Unfortunately the system put in place to provide this vital support is just not making sense for people with MS. Too regularly I hear from people who are struggling as a result; stories of the stress of having to 'prove' their disability to a stranger who does not understand the hidden impact of MS, or missing out on vital benefits due to inappropriate criteria.
Fluctuating and hidden symptoms
To launch our new campaign MS: Enough, we've made a film that shows how the benefits assessment system too often fails to capture the reality of MS, especially its fluctuating and hidden symptoms. Inaccurate, inappropriate assessments can have a devastating impact on someone with the condition if it means they are not able to access the support they need.
Not getting the right financial assistance can mean cutting down on food, heating and socialising. It can mean not being able to pick your children up from school or even cutting back on hospital trips.
Harming people's health
In a new MS Society survey of people with MS who access benefits, we found that one in 10 (9%) of nearly 1,800 respondents say they have reduced spending on attending hospital appointments. And one in ten (9%) cut down on medical treatment or prescriptions, as a result of benefit changes.
Perhaps even more worryingly, we found that the assessment system is causing stress and uncertainty that may be harming people's health. This is, of course, counterintuitive to a system designed to support those with disabilities.
Nearly half (48%) of those who had an assessment for Employment and Support Allowance (ESA) feel the process caused their condition to deteriorate or relapse. And 36% who had a face-to-face assessment for Personal Independence Payment (PIP) feel the same.
These are people like Jackie, who relapsed so severely after having her assessment that she couldn't walk, her fatigue was overwhelming and she lost part of her vision. Jackie can only put this down to the stress of the uncomfortable and physically demanding test.
Common sense changes
This issue is particularly pertinent as the Welfare Reform and Work Bill (which includes plans to reduce the support for people in the Work Related Activity Group for ESA) goes through the House of Commons.

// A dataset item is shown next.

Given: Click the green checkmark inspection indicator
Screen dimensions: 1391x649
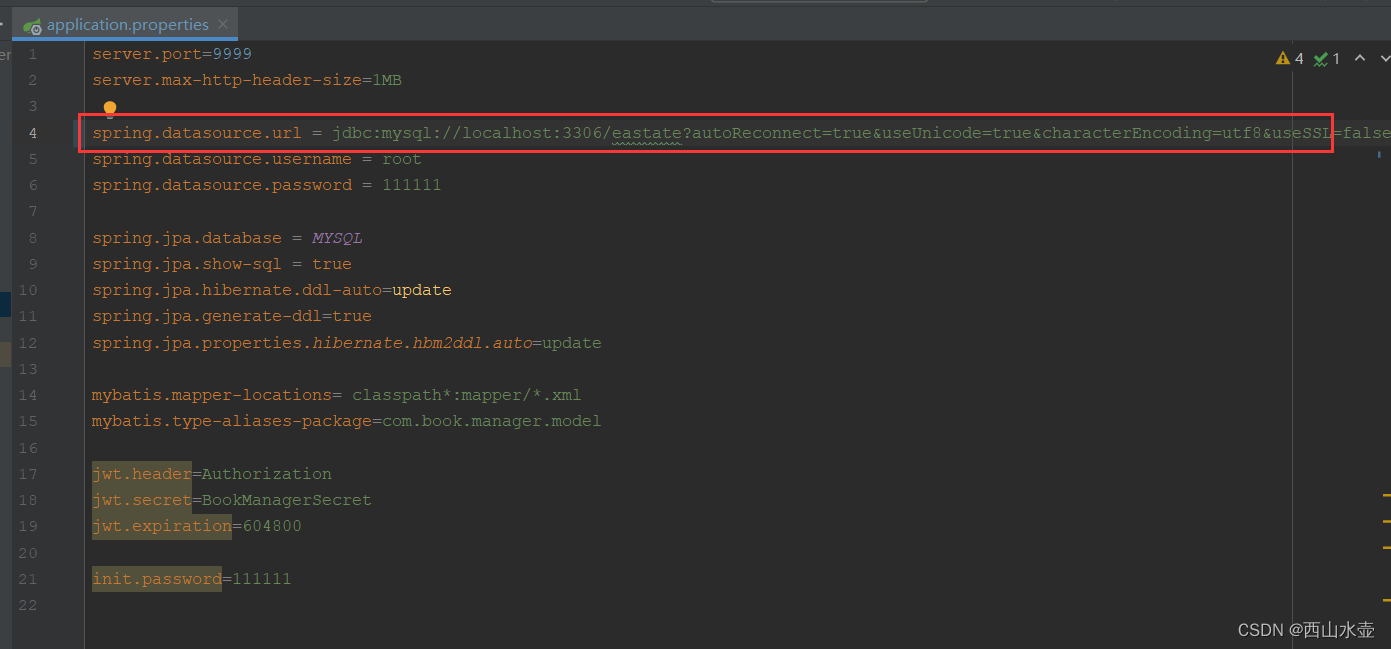Looking at the screenshot, I should 1320,58.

The Government needs to make basic, common sense changes to urgently improve how the system works. We want disability benefits assessments to take into account the fluctuating and hidden symptoms of MS, and evidence provided by experienced professionals who understand the condition.
We want to see assessment criteria which do not reflect the impact MS can have on someone's life to be changed.
MS is enough
We know that this is an issue that impacts on many people with MS and their families and friends. People affected by MS can support the campaign by signing our petition to the Government calling for change.
Having MS is enough. People with the condition should be able to rely on support when they need it without the constant fear of having it taken away.
The MS Society wants to see common sense steps taken to make sure the disability benefits system is working for those who rely on it or people will continue to struggle.